La obra del Padre Hurtado guio la elección del nombre. Las consignas del cardenal Bergoglio fueron sus líneas de acción: «Abrazar la vida como viene y al hermano como es», sin prejuicios ni condicionamientos; «apostar al calor de hogar, para reconstruir vínculos de familia»; «optar por un modelo de Iglesia antes herida por salir a la calle que enferma por quedar encerrada en sí misma».

«Nosotras, mujeres de la parroquia, los acompañamos en la reflexión del evangelio cada mañana, los aconsejamos para administrar el dinero, facilitamos la revinculación con sus familias, y cuando hace falta los reprendemos con el cariño propio de una madre» (Yanina Fernández).

«El paisaje parroquial y barrial ha cambiado. El joven que antes estaba en la esquina fumando sustancias o bebiendo alcohol, ahora participa de las labores comunitarias parroquiales, prestando servicios a la comunidad: cocina en centros comunitarios, colabora con la limpieza, está al cuidado del jardín, participa en las actividades en los festejos parroquiales. Ese joven es quien recibe a los que llegan a consultar actividades y a quienes piden iniciar el tratamiento» (P. Fabio, SJ).

«El carisma ignaciano nutre la recuperación desde los Ejercicios Espirituales. Los jóvenes transmiten permanentemente su gratitud, aportando con sus dones y capacidades, mientras sacan lo mejor de nosotros. Les conmociona recibir apoyo de las personas que creen en ellos, les da una esperanza nueva. La presencia de Cristo va abriendo caminos y conduciendo hacia aquello que incluso nunca habíamos imaginado. Él “nos primereó”, mientras clama en los heridos del borde del camino. La clave sigue siendo salir del propio amor, querer e interés» (P. Juan, SJ).

«Colaborar en el Hogar de Cristo es recibir y dar amor en abundancia, aprendiendo cada día a amarse mejor a sí mismo, a cuidar y a cuidarse, a valorar al otro y a la propia vida. Está presente el Amor de Dios en una comunidad que los acoge, los integra y los valora; en este hogar sencillo, Jesús clama desde el Sagrario de cada joven y es la fuente que invita a reflexionar la Palabra, contar sus pesares y celebrar las resurrecciones. Yo experimento a este Dios que se ocupa del mañana, en cada cotidianeidad de Amor necesario. Es Quien les abraza su corazón lastimado para sanarlo» (Rosaleen Blanco).

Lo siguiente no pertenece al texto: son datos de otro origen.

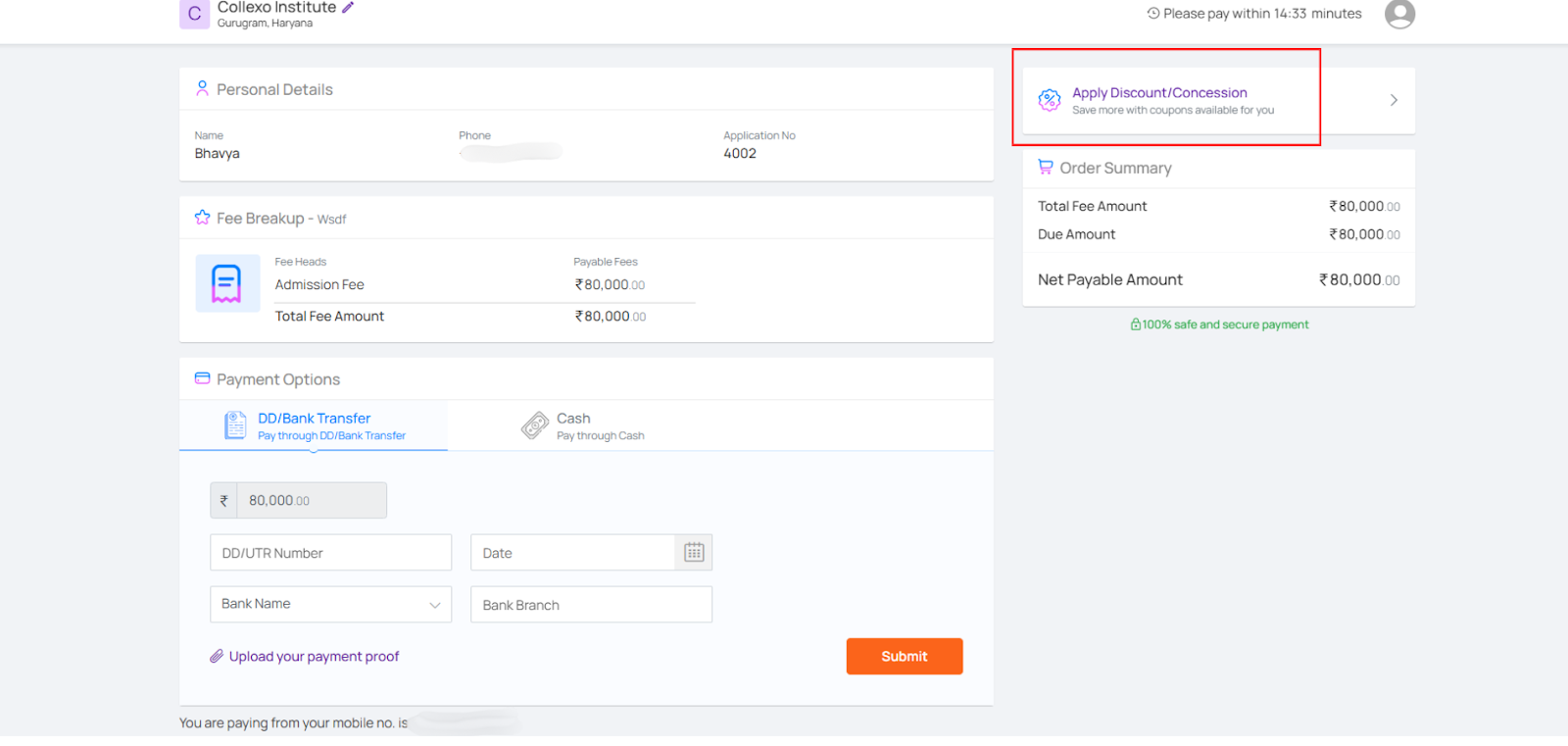The image size is (1568, 746).
Task: Click the purple C institute logo
Action: tap(194, 14)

«Llegué a vivir en una cueva al costado del arroyo que está enfrente de la villa. La cavé con mis propias manos. Llegué a ducharme una vez al mes en casa de algún amigo, si es que me dejaba. Vi prostituirse por el vicio a muchas menores amigas. Ellas, dentro de su indigencia, venían a visitarme a la cueva para traerme algo de comida, y consumíamos juntos. Una madrugada, al escuchar chillidos en mi cabeza, desperté con una gran rata que comía mis zapatillas. Ahí fue cuando le pedí a Dios que me diera la oportunidad de una nueva vida y salir del consumo. Hoy sé que Él me envió una vecina, cuyo hijo había muerto por drogas, que, al llevarme té y tortas fritas, me acompañó al Hogar de Cristo» (Gabi Duarte).